What needs to be done - Would you return exactly the lines running from the one with "Restore defaults button" to the bottom of the listing below, and no others?

Data provided -
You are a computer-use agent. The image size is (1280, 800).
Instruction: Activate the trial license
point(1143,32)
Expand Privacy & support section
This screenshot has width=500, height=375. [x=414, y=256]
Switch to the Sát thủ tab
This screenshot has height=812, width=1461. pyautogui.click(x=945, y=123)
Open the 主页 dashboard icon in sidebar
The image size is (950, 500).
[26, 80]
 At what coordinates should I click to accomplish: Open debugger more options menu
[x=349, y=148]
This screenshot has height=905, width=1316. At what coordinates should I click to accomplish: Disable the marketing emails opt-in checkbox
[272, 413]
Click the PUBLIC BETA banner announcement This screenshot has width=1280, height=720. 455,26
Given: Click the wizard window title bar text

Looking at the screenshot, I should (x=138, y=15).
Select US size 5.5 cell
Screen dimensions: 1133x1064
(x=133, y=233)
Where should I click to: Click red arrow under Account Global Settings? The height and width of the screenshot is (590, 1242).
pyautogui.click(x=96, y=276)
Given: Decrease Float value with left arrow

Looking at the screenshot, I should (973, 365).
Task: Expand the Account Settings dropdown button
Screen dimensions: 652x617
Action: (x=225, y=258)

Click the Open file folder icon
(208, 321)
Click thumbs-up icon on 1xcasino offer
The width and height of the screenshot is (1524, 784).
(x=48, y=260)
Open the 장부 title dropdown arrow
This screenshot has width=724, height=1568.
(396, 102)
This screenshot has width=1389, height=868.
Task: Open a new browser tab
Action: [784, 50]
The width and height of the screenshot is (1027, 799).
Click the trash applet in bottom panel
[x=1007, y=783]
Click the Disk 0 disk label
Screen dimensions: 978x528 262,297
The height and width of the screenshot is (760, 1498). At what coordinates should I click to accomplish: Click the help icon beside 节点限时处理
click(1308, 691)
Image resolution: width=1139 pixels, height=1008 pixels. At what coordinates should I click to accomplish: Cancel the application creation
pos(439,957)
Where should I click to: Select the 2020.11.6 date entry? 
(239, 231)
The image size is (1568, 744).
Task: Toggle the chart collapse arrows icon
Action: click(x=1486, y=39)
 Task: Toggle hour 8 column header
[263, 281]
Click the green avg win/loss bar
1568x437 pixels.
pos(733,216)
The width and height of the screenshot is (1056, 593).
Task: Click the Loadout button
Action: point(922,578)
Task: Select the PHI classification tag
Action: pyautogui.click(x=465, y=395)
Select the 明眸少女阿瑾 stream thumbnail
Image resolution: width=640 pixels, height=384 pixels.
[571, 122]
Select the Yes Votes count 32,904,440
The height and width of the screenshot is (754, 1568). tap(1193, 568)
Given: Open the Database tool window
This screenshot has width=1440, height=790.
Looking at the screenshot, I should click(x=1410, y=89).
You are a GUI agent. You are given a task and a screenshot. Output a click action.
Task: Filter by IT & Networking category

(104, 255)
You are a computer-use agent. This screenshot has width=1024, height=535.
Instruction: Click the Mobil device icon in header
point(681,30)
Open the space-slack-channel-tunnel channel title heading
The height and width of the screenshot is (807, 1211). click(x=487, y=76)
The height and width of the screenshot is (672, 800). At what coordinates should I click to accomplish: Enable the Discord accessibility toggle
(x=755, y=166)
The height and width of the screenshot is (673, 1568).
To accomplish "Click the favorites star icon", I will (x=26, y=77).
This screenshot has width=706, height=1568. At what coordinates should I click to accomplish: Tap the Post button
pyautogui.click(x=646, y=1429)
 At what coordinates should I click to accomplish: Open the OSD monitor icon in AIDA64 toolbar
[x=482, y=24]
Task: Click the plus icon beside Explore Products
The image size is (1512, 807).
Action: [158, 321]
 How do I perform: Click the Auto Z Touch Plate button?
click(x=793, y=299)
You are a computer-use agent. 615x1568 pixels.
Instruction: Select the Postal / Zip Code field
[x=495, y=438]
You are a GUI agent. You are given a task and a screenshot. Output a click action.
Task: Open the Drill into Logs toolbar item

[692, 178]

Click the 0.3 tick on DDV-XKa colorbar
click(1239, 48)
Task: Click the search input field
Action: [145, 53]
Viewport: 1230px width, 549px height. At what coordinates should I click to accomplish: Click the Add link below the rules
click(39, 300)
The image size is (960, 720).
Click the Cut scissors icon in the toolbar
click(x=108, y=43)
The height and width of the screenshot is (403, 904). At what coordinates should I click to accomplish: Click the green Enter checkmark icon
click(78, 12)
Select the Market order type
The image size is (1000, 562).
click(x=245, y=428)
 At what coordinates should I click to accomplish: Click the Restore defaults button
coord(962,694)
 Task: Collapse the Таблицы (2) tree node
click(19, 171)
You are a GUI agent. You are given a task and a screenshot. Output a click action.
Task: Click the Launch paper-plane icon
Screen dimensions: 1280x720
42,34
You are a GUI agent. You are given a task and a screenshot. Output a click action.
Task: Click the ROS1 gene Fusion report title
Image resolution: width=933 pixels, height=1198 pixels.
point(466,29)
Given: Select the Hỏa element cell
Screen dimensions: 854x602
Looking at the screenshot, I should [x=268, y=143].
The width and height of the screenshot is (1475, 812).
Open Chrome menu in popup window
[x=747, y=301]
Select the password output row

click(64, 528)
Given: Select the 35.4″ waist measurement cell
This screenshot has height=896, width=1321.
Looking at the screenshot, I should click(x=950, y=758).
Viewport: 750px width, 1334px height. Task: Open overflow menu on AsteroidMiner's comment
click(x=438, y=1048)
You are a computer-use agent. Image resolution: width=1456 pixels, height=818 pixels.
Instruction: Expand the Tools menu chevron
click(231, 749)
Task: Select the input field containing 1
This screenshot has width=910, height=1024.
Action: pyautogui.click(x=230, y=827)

Answer below -
 At what coordinates should I click to accomplish: Click the Restore defaults button
coord(962,694)
 Task: Collapse the Таблицы (2) tree node
click(19, 171)
You are a GUI agent. You are given a task and a screenshot. Output a click action.
Task: Click the Launch paper-plane icon
Screen dimensions: 1280x720
42,34
You are a GUI agent. You are given a task and a screenshot. Output a click action.
Task: Click the ROS1 gene Fusion report title
Image resolution: width=933 pixels, height=1198 pixels.
point(466,29)
Given: Select the Hỏa element cell
Screen dimensions: 854x602
Looking at the screenshot, I should [x=268, y=143].
The width and height of the screenshot is (1475, 812).
Open Chrome menu in popup window
[x=747, y=301]
Select the password output row

click(64, 528)
Given: Select the 35.4″ waist measurement cell
This screenshot has height=896, width=1321.
Looking at the screenshot, I should click(x=950, y=758).
Viewport: 750px width, 1334px height. Task: Open overflow menu on AsteroidMiner's comment
click(x=438, y=1048)
You are a computer-use agent. Image resolution: width=1456 pixels, height=818 pixels.
Instruction: Expand the Tools menu chevron
click(231, 749)
Task: Select the input field containing 1
This screenshot has width=910, height=1024.
Action: pyautogui.click(x=230, y=827)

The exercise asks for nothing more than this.